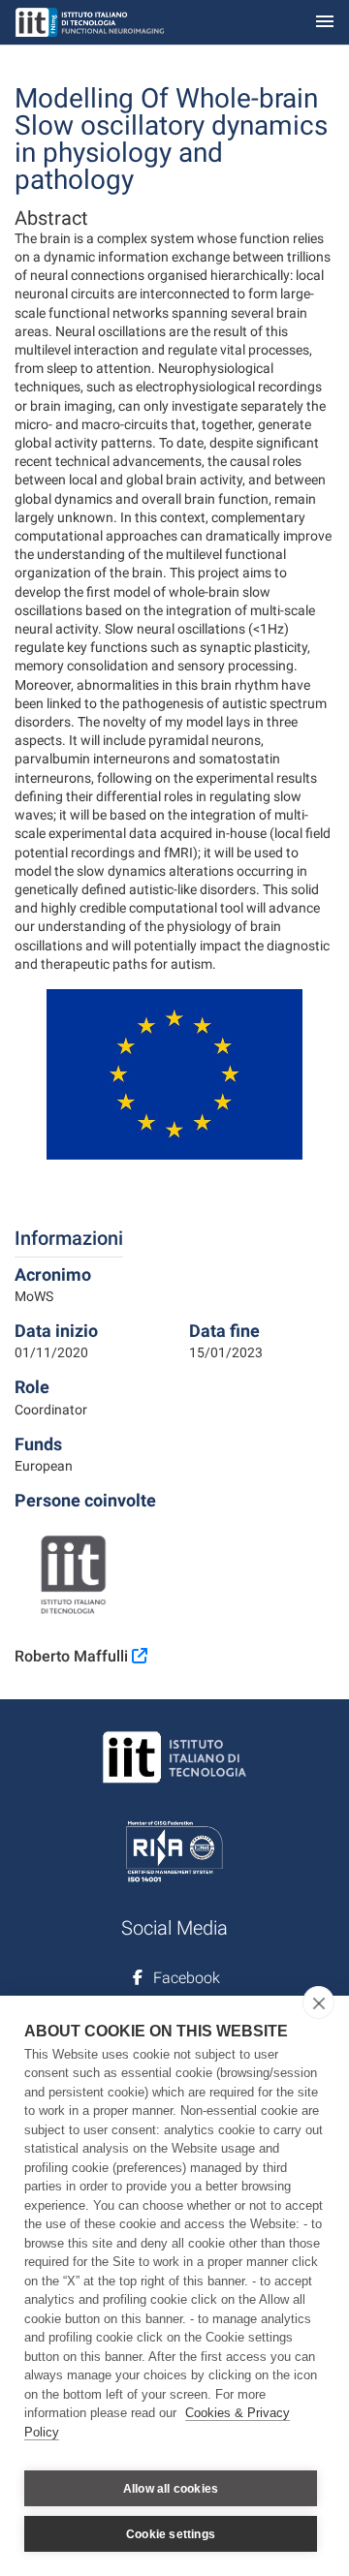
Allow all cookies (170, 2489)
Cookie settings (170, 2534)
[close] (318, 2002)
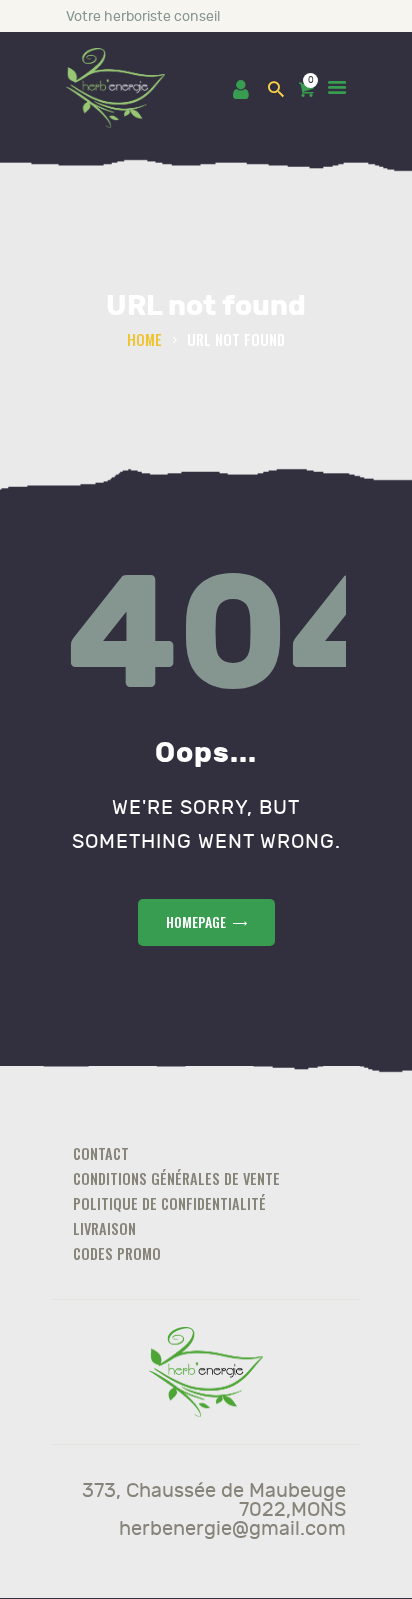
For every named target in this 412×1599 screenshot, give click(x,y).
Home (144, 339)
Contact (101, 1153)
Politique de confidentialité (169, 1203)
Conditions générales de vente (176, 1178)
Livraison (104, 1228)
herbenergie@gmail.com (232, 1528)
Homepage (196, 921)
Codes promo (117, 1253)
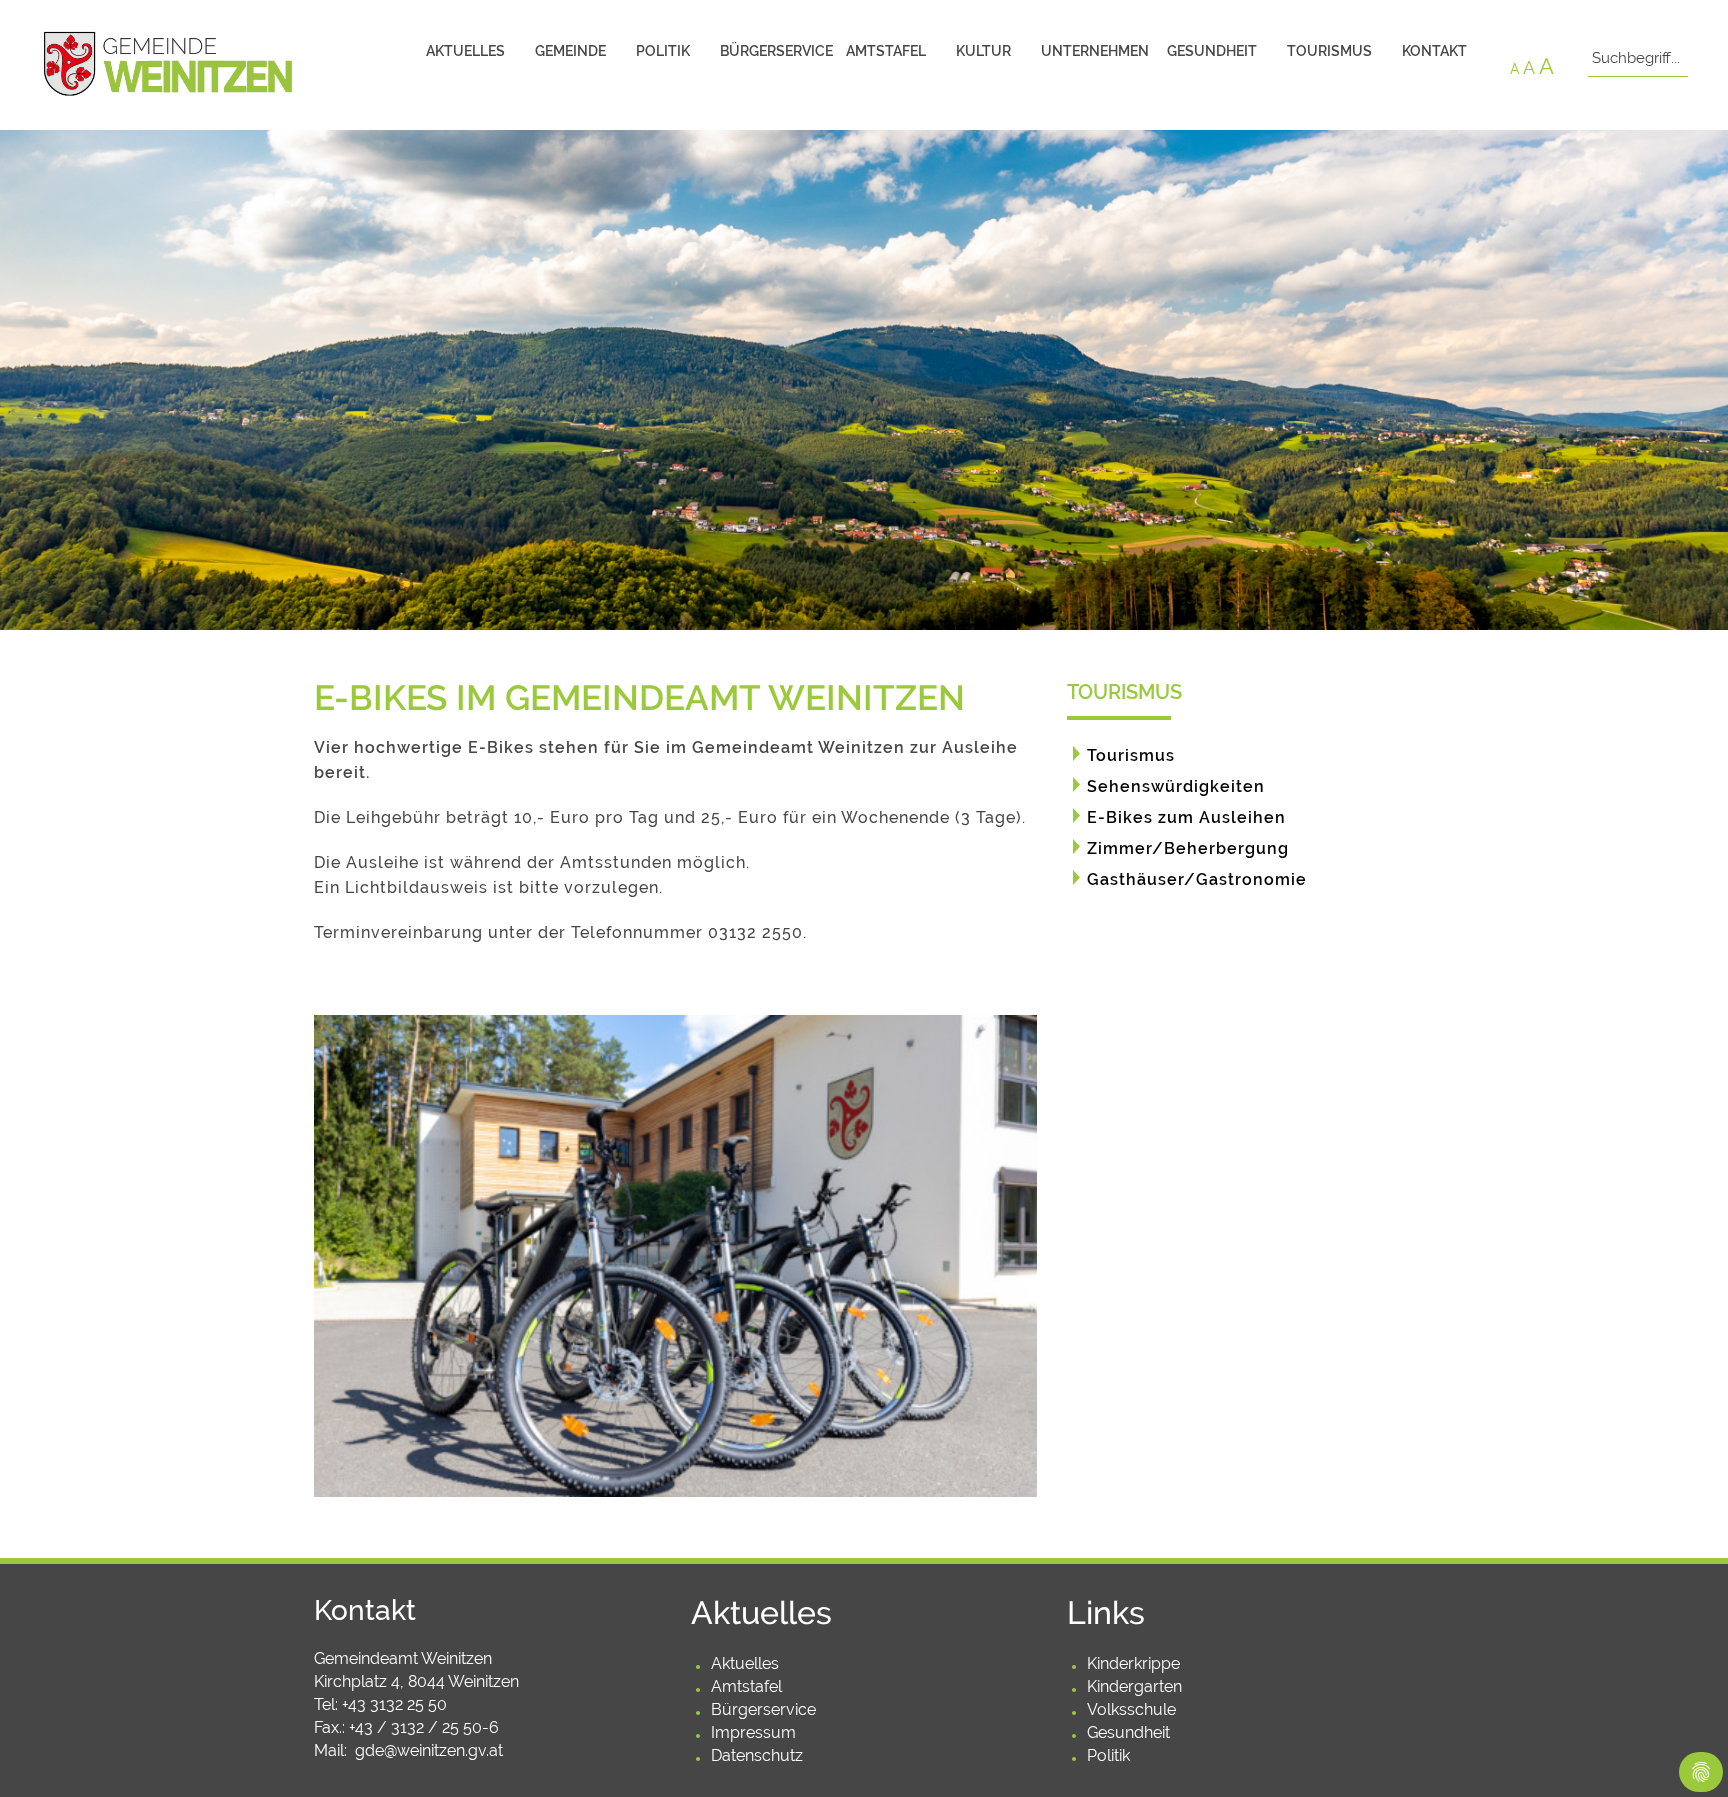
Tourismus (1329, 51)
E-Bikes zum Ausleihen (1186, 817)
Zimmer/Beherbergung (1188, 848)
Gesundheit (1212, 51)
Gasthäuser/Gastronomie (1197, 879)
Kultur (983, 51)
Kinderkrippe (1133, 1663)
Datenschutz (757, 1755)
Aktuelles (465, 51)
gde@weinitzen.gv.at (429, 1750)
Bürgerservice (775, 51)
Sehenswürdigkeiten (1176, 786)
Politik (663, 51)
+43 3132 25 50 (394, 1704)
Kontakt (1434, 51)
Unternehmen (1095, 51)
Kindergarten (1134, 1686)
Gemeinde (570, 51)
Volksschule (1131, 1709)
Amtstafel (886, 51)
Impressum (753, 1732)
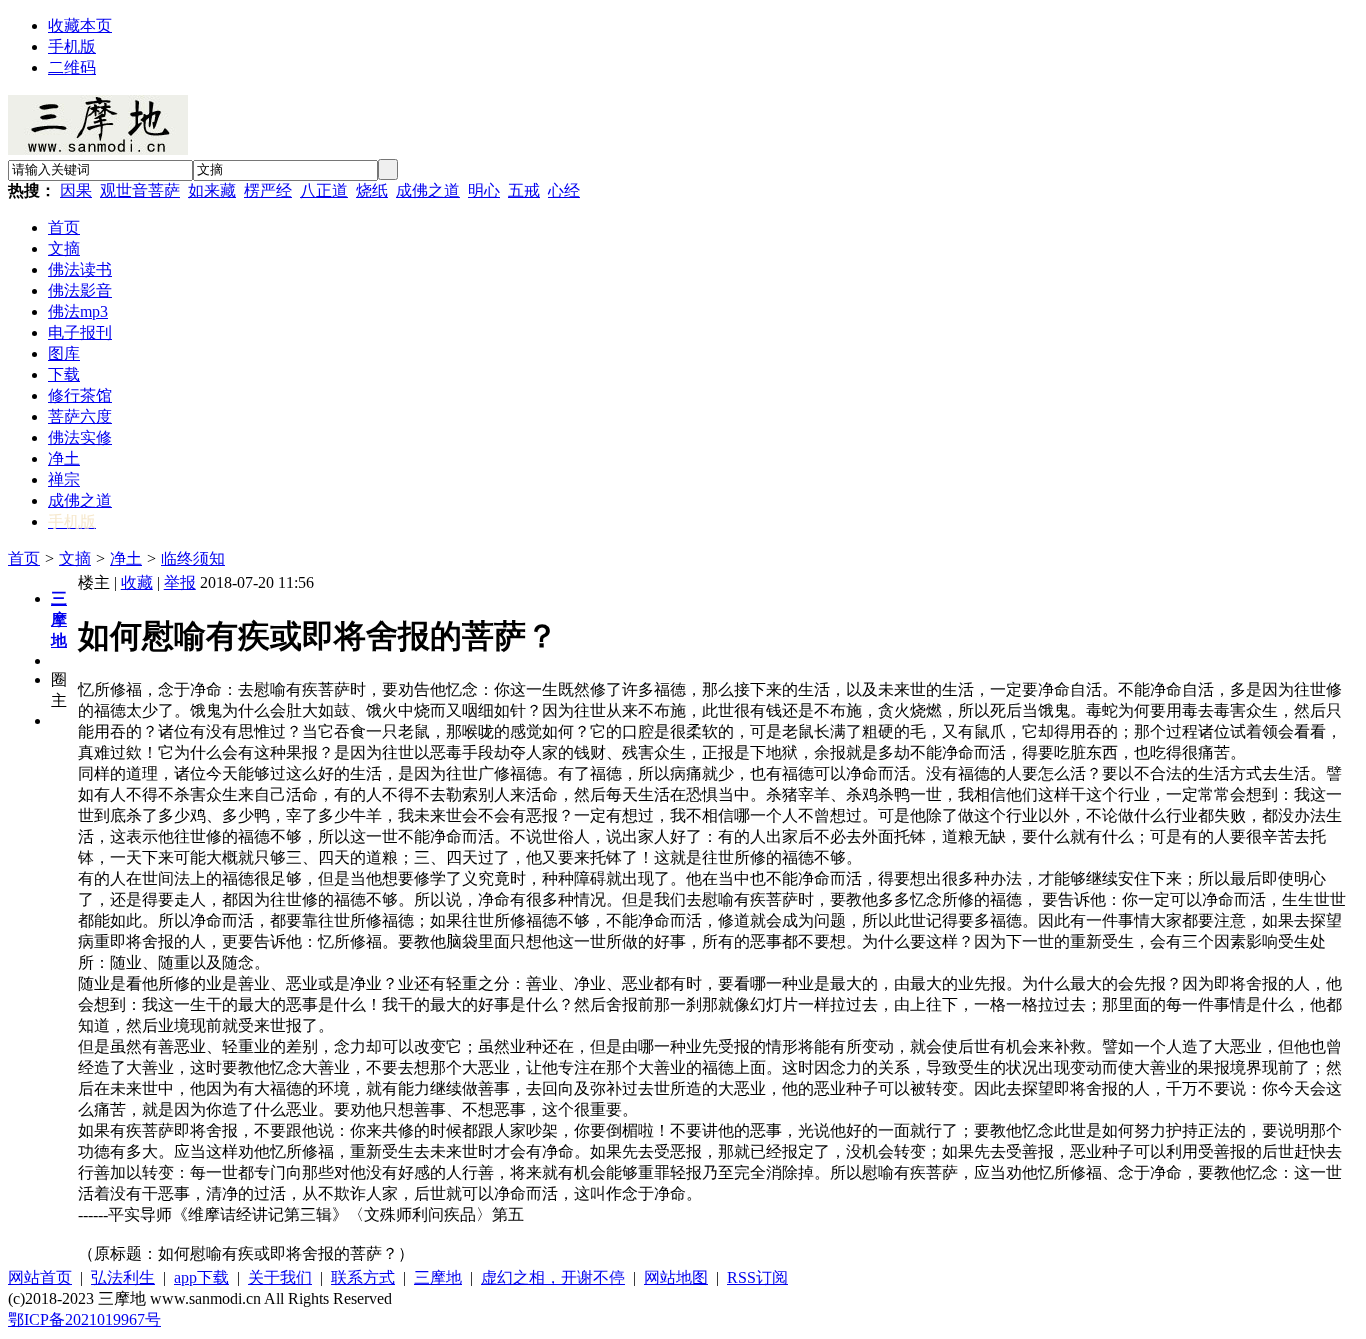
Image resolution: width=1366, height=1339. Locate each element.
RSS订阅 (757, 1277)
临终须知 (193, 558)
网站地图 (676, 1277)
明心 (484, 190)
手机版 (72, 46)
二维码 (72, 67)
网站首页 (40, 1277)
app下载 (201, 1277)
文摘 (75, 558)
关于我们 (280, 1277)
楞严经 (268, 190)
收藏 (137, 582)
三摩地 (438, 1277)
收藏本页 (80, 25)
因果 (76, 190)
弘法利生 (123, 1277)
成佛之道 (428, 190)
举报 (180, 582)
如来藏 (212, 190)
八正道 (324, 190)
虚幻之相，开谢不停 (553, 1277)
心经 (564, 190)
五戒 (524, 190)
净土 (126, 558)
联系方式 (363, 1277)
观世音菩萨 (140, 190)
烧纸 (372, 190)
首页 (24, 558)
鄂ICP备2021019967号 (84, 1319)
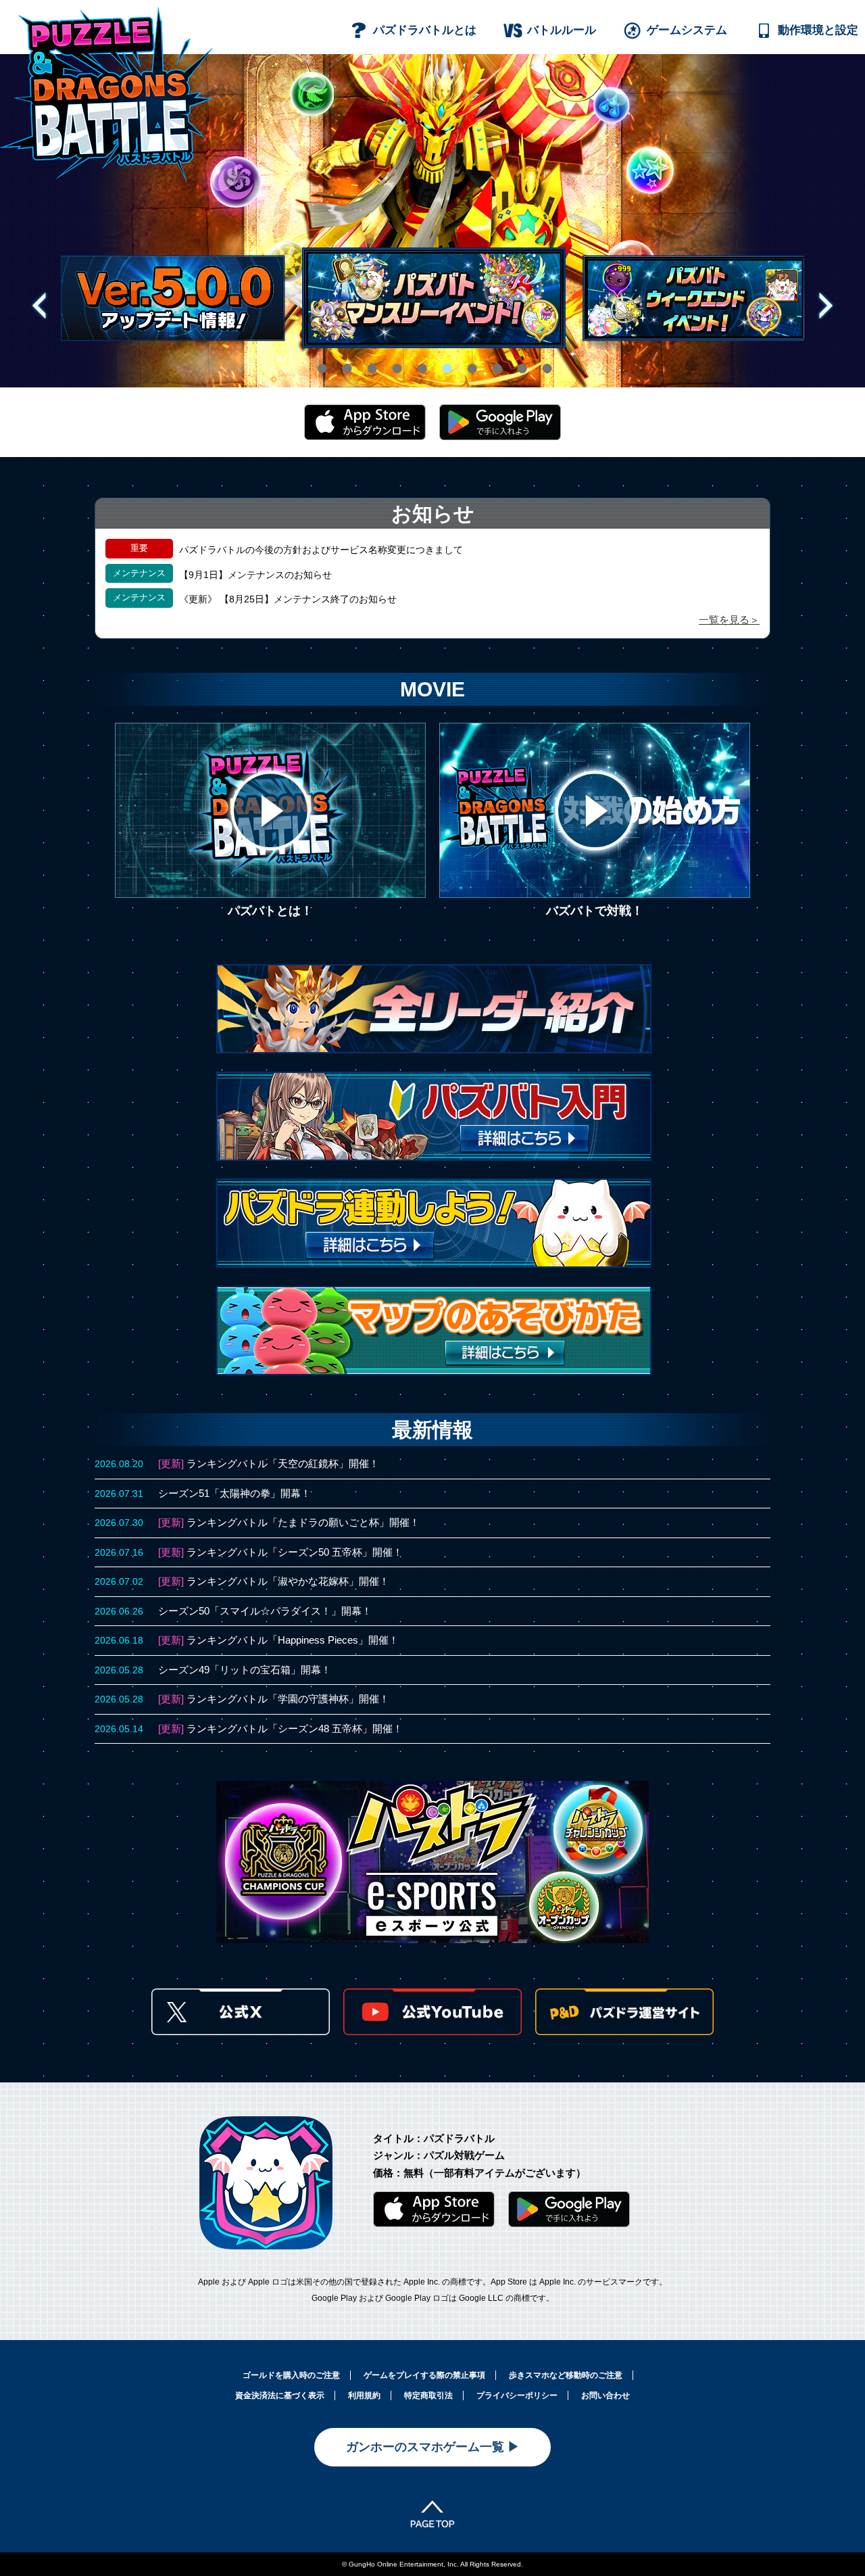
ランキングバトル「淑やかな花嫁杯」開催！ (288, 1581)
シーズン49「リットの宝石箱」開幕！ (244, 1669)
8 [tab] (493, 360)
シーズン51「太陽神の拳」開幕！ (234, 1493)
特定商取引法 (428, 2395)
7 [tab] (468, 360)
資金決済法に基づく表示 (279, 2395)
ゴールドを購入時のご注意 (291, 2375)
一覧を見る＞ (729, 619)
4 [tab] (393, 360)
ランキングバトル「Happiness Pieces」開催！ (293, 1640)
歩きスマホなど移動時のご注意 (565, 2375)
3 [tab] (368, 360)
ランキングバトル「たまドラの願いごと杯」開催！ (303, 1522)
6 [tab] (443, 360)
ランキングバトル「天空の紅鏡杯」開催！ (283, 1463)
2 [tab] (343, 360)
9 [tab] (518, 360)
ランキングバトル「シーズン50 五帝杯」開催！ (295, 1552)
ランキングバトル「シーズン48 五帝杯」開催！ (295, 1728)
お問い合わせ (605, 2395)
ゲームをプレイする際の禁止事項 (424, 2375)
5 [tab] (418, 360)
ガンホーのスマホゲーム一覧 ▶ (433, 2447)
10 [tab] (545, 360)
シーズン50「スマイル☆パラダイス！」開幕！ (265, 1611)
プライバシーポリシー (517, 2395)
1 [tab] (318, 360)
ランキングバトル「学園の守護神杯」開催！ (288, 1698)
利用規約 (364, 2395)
_ _ _ _ _
About this task: Only lines belong in the copy: transcribe those from the start of the data through the line that contains "Tourismus (1329, 51)", and skip the pictures.

Your response:
Allow all cookies (170, 2489)
Cookie settings (170, 2534)
[close] (318, 2002)
For every named target in this 412×1599 screenshot, give click(x,y).
Home (144, 339)
Contact (101, 1153)
Politique de confidentialité (169, 1203)
Conditions générales de vente (176, 1178)
Livraison (104, 1228)
herbenergie@gmail.com (232, 1528)
Homepage (196, 921)
Codes promo (117, 1253)
Tourismus (1329, 51)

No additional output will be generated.